This dataset had longitude and latitude coordinates without having the description of the district for each location. To perform techniques like sequential pattern mining, we need to use the name of the district where the taxi is located. This approach used Google Maps [28] to divide Porto city into smaller rectangles. For the districts of Porto city, we relied on the Porto urban distinctions research conducted by Pereira in 2018 [23]. In his study, he divided Porto city into 18 various districts; he identified the location (i.e., central, periphery, Atlantic) and the nature of each district (i.e., historical). In Google Maps, the distance measurement feature was used to plot the corner points for each district, after that another point was plotted as Google Maps drew a line between these two points to calculate the distance between them. We kept plotting new points until we had rectangles of all districts in Porto city, each district was a rectangle area with four corners. In the end, there were 18 districts as shown in Fig. 2. To distinguish each district, we extracted the four corners coordinates for each district. For each plotted point on Google Maps, longitude and latitude coordinates of each corner were identified by using the right mouse click. As the city was divided into multiple rectangles, the assumption was to generate equiangular, which means a generation of a rectangle where each parallel side are equal in length. Therefore, it was said that a taxi belongs to a district if its current longitude lies between right and left longitude coordinates of the district, and its current latitude lies between lower and upper-latitude coordinates of the district. Table 2 describes the extracted districts and the longitude and latitude coordinates for each border (i.e., four borders for each district).

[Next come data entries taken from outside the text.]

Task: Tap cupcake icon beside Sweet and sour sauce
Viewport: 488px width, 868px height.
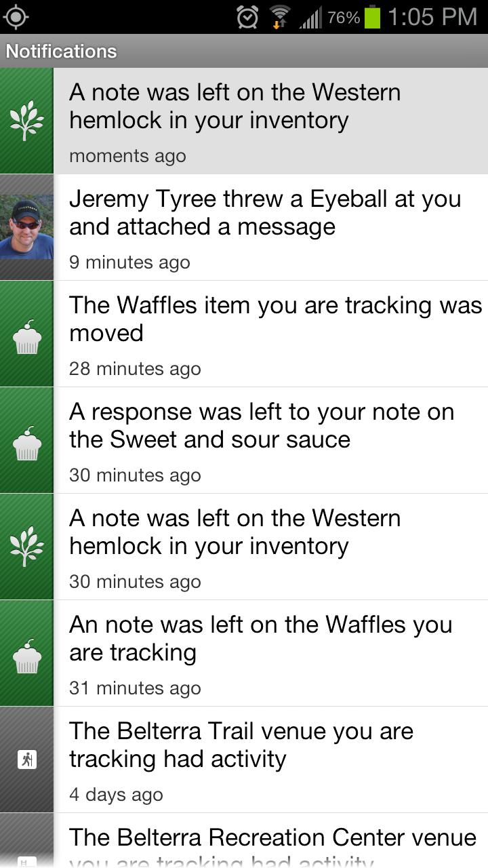Action: (x=26, y=440)
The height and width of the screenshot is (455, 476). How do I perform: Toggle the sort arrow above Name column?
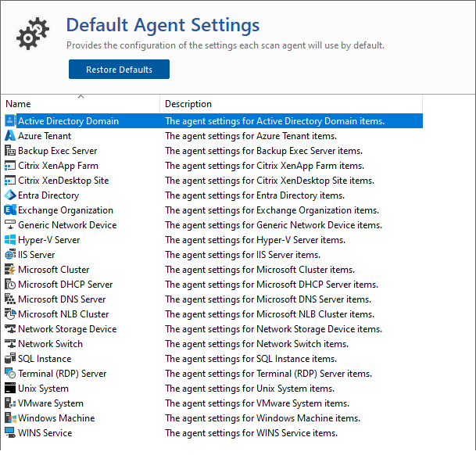tap(81, 97)
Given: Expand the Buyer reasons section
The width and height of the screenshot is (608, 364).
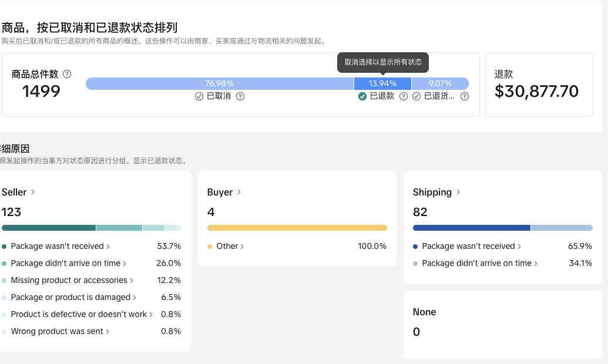Looking at the screenshot, I should click(x=224, y=192).
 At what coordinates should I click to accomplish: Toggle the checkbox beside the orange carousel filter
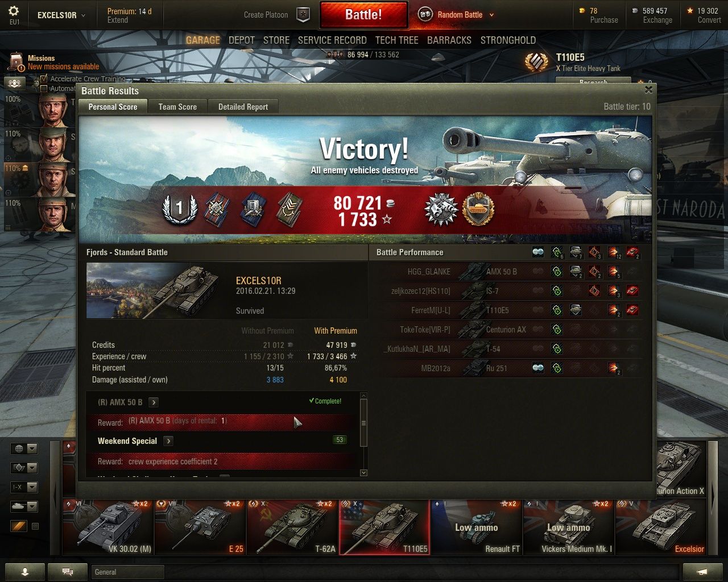pos(35,526)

Table 2 Porto city districts border coordinates

Full size table

The final step was to scan the three CSV files and insert the district for each longitudinal coordinate according to the districts coordinates in Table 2. To accomplish this, we imported the districts coordinates into an Oracle table using Oracle Application Express [29]. Then the CSV files were stored in three Oracle tables.

After that, a PL/SQL script was created to scan all CSV files in a loop and compare each longitudinal coordinate with the border coordinates of each district. The trip coordinates were assigned to a district if they lied within its borders. If the trip coordinates did not lie within any district, then the value ‘no district’ was assigned to that point. Furthermore, there were few trip points which were lying in more than one district; this could be due to the manual rectangles plotting. There could be a slight overlap between rectangles (i.e., districts) when plotting the corners and drawing the borders in Google Maps. If there were more than one district, the trip point was assigned to any one of these districts. At the end of this approach, there were three tables with the following attributes, weekday, start time, longitudinal coordinates, and districts corresponding to each pair of longitudinal coordinates.

HDBSCAN clustering

After extracting the districts from longitudinal coordinates in the CSV files, the clustering technique was applied to categorize taxi trips based on Euclidean distance measure. In our study, we first used density-based clustering to detect taxi trips clusters in each subset. Additionally, spatial clustering was applied on both taxi trips origin points, and taxi trips destination points in the 168 subsets created in the first stage as shown in Fig. 1. Trips that started at the same hour on the same day were clustered together. Therefore, the original CSV file was sampled into small subsets (i.e., weekday vs. hour). Applying the clustering on the whole CSV file was improper as trips were starting at different periods. To prepare the CSV files for clustering, we eliminated taxi trips which had missing longitudinal coordinates using R sqldf package [30].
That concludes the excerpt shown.